BirdNote is sharing special birds from each of the four North American flyways during the month of December.

Last week, we brought you the tallest bird in North America, the Whooping Crane of the Central Flyway. This week, we are highlighting the smallest bird north of the U.S.-Mexico border, the Calliope Hummingbird! This species occurs entirely within the Pacific Flyway, breeding as far north as British Columbia and migrating south to winter in Mexico.

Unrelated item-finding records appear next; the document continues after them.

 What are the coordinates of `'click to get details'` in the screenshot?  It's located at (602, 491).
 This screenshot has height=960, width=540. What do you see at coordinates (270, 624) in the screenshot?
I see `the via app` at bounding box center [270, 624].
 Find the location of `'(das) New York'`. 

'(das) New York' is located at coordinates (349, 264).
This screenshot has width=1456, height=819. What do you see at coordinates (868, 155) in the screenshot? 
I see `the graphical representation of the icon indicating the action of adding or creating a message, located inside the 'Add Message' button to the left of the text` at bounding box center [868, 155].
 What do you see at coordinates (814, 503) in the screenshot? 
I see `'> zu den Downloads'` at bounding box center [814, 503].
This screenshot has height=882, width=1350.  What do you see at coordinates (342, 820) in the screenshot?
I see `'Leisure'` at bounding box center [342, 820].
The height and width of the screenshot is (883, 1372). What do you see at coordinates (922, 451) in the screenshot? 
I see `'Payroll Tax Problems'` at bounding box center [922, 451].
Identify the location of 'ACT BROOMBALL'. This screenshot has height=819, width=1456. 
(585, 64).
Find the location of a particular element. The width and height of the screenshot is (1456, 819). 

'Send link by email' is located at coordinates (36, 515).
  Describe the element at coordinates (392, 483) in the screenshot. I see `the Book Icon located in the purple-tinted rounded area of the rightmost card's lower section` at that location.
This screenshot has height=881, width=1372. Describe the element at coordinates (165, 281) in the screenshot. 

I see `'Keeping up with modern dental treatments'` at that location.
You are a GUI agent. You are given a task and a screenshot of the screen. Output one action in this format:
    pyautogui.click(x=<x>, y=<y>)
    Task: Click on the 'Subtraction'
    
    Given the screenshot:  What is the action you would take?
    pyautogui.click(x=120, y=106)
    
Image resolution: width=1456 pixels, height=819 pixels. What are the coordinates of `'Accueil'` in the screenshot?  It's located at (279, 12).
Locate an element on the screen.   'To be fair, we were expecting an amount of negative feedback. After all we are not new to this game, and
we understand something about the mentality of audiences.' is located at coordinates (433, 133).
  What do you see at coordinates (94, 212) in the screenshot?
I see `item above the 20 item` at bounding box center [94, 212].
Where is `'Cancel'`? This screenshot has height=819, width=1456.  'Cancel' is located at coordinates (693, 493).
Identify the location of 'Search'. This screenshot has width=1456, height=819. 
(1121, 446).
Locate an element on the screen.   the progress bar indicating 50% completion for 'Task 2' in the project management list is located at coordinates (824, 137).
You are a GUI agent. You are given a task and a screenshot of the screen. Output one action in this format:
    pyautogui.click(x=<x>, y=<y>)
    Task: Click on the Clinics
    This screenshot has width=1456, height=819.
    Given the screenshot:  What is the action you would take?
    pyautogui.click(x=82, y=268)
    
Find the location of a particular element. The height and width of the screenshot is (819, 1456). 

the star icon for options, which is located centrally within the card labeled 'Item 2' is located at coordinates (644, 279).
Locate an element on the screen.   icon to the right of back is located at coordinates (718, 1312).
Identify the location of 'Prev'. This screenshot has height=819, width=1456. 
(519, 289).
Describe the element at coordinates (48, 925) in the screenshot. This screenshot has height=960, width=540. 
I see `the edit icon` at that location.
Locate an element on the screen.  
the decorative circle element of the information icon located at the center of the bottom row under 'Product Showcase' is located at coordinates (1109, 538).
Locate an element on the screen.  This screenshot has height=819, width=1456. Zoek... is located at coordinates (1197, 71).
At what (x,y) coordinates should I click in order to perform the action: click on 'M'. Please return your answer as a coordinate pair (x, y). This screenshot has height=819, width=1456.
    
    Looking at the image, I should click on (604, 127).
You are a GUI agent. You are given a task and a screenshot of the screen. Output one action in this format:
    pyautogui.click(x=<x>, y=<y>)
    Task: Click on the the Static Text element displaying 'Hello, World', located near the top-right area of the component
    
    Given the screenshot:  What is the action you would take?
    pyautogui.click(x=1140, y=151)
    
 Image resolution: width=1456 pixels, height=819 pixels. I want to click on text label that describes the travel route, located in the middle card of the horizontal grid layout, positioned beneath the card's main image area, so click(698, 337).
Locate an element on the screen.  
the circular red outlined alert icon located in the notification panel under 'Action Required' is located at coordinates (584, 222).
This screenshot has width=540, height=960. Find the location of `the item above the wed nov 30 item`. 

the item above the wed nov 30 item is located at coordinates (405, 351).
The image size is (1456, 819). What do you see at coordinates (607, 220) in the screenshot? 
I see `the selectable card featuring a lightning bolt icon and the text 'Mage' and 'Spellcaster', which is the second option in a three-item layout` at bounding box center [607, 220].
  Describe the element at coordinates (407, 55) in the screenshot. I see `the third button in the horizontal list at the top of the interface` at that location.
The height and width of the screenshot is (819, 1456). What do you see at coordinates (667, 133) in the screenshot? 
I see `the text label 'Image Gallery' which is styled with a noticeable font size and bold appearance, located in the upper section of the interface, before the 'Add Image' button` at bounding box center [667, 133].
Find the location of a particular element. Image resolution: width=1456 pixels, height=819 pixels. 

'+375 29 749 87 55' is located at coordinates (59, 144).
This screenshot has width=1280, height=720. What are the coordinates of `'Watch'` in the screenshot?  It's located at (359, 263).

Calliope Hummingbird © oldbilluk

Central Flyway Stand-out Species: Calliope Hummingbird

Put a penny in your hand, just a single penny. That's how much a Calliope Hummingbird weighs: two and a half grams!

Now, consider that this species migrates up to 5,500 miles - more than double the distance between Los Angeles and New York - every year. Such epic migrations require energy reserves usually found in much larger species. In fact, the Calliope Hummingbird is the smallest "long-distance migrant" in the world.

Further cementing its status as a "stand-out" species in the Pacific Flyway, the Calliope breeds in mountainous habitats, up to three thousand feet above sea level. These cooler temperatures can be difficult for smaller animals, but Calliope Hummingbirds ingest a lot of nectar - up to several times their body weight every day - to keep their metabolism, and their body temperature, high.